The woman with a perpetually constipated expression on her face had been dating this hero since childhood. Their horoscopes didn't match, the stars foretold disaster if they continued being together. Once, I suppose in their teens, they'd held hands. A family member suddenly passed away in their house.
Billions of bilious blue blistering barnacles, ten thousand thundering typhoons, imagine what would happen if they were to make love, or even come close to foreplay, perhaps in their forties now. They do. This is a disaster movie. I shouldn't tell you what happens next!
"Some-van-a widd be combing from the east. Maybe snake-bite, be prepared," says the girl's father (Rajit Kapur, trying too hard to get his Malayalam right). This man can predict the future, his next patient, the ailments, their ayurvedic cure, as he sits in his room surrounded by portraits of Godless communists Lenin, Marx. Destiny, the film tells us, is the ultimate Vedic truth, destiny can't be changed, it's decided by karma.

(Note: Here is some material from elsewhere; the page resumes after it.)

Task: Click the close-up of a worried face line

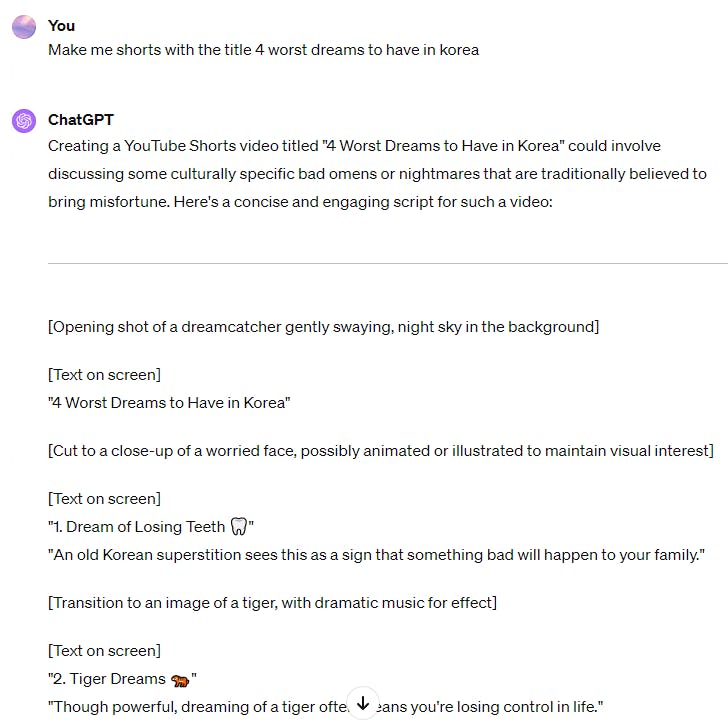Action: coord(381,451)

It's something a whiter audience will like to hear more from an Indian film. There is, after all, a Brit guy for this audience's comfort. He could run for mayor in this Kerala town, it is suggested. What's his contribution to the movie? An honest one, if you really want to know. Lying in bed, his bored Indian wife asks him, "What would it feel like to have someone between us, someone we can call our own?" She means a child, of course. Someone between us? "Why, am I so boring?" he says. Yes you are, confirm those in my theatre.
This fellow's a marine engineer. Like his Indian friend: the hero. For most of the while, we're onboard a ship, averting some random mishap or the other. What does this have to do with the movie itself? Nothing yet. Nothing after either.
Few would have heard of this silly picture set around a wily villain (Ashish Vidyarthi), was it not for Tamil Nadu chief minister K Karunanidhi, who saw in it a potential for panic among people in his state. He admittedly hadn't seen the film himself. But those things become immaterial in political moves. The pic is supposedly based on the 106-year-old Mullaperiyar dam, a bone of contention between the bordering states of Kerala and Tamil Nadu. One side would like to reconstruct it and gain control; the other would like to leave it alone, the current situation economically favours them.
An equally old dam in Kerala does exist in this film, though that's not the one that bursts, to be fair. Even if it does, to assume that the movie would then instill a fear psychosis among audiences is to suggest viewers of 2012 would go nuts knowing the world's actually going to end next year. What the atheist Karunanidhi might be more appalled by is that astrologer guru (Rajit Kapur), doing Vedic chants to ward off the evil destiny that has visited his river.
2012, incidentally, was a huge hit in India's hinterlands. Disaster movies, or "pralay" pictures – as they're called in north India's mofussil towns – is a hugely popular American genre that Indian films, even with UAE funding, being distributed by Warner Bros, as this one, will find it hard to match up to the might of Hollywood.
The visuals, hardly scary, or real, appear for a minute or two max. We continue to be treated to some third-rate plot around an unrequited, horoscope unfriendly romance: "River of love flowing into the sea of separation…" Right.
At some point, you do look inwards, given the film's Hindu philosophy, and wonder, "What's this fat, heavy helmet resting on the bridge of my nose? Is this a 3D movie?" Come off it.